[Enunciado 1]
Responda com base no texto sobre Vestager:
(a) O uso de dados de qual empresa está sendo investigado?
(b) Que cargo David Balto ocupou anteriormente?
(c) Quais desafios as outras autoridades europeias já enfrentam?
[Enunciado 2] Reescreva o trecho do texto sobre Vestager começando em "Vestager se comprometeu" e indo até "e da Apple.", trocando "concorrentes" por "rivais".

[Texto de leitura]
Vestager se comprometeu a criar os primeiros regulamentos mundiais para a inteligência artificial e pediu a concessão de direitos de negociação coletiva aos chamados trabalhadores da economia gig, aqueles que vivem de "bicos", como os motoristas da Uber. Além disso tudo, há uma investigação sobre o uso que a Amazon faz dos dados para levar vantagem sobre os concorrentes e uma análise das acusações de práticas comerciais desleais do Facebook e da Apple.
"Ela faz todas essas coisas, mas ainda não conseguiu tudo que queria. Agora poderá ser mais agressiva", disse David Balto, ex-advogado da divisão antitruste do Departamento de Justiça dos Estados Unidos, cujos clientes agora incluem grandes empresas de tecnologia.
A agenda de Vestager, porém, mais parece uma lista de desejos. Seu sucesso dependerá do apoio e da colaboração de outras autoridades europeias que já enfrentam desafios, como a saída do Reino Unido da União Europeia, a ascensão do populismo e o desgaste das relações diplomáticas com os Estados Unidos.
Isso também vai exigir uma resistência implacável às empresas de tecnologia. "Uma das coisas importantes é, obviamente, priorizar, porque, caso contrário, ficaremos no vai e vem por muito tempo", disse Vestager.

[Material fornecido]

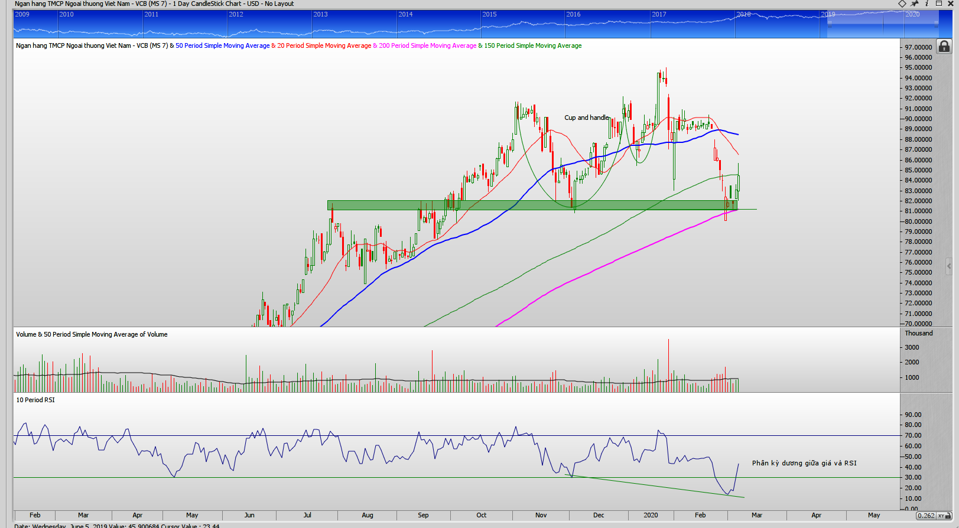
Task: Click the 0.262 scale value field
Action: pos(926,516)
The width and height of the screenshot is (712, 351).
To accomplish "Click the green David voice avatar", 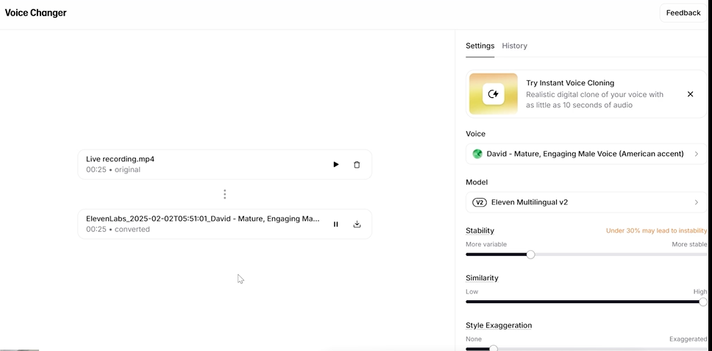I will [x=477, y=154].
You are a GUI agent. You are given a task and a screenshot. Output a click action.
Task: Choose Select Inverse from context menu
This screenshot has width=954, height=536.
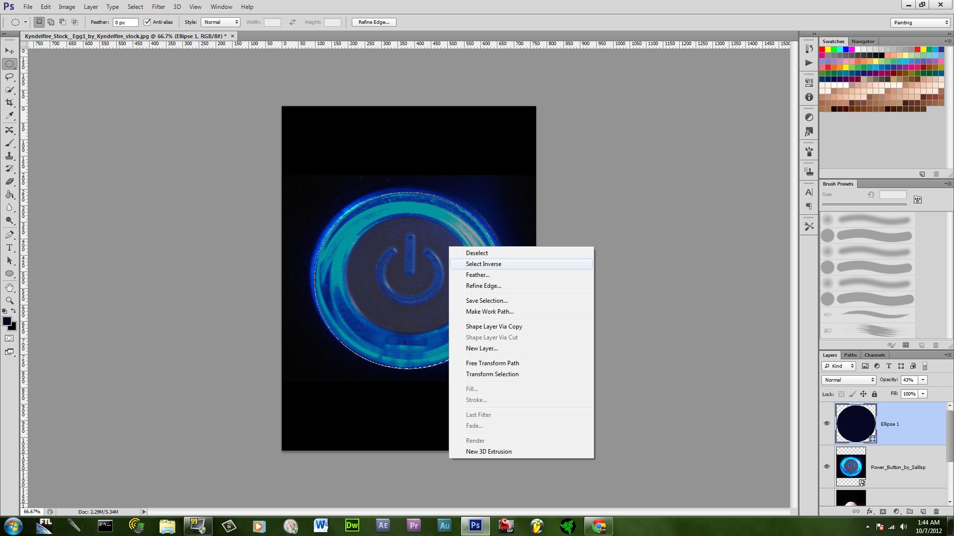tap(483, 264)
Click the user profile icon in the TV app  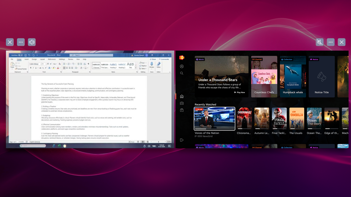(182, 66)
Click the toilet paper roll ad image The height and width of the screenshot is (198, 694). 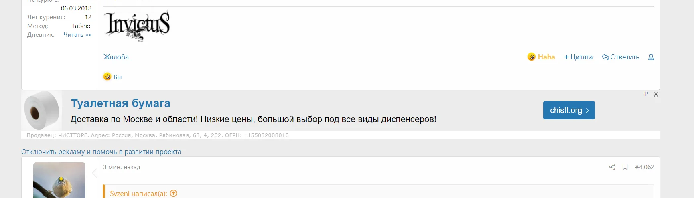point(42,110)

[Resposta final 1]
(a) Da Amazon.
(b) Foi advogado da divisão antitruste do Departamento de Justiça dos Estados Unidos.
(c) A saída do Reino Unido da União Europeia, a ascensão do populismo e o desgaste das relações diplomáticas com os Estados Unidos.

[Resposta final 2]
Vestager se comprometeu a criar os primeiros regulamentos mundiais para a inteligência artificial e pediu a concessão de direitos de negociação coletiva aos chamados trabalhadores da economia gig, aqueles que vivem de "bicos", como os motoristas da Uber. Além disso tudo, há uma investigação sobre o uso que a Amazon faz dos dados para levar vantagem sobre os rivais e uma análise das acusações de práticas comerciais desleais do Facebook e da Apple.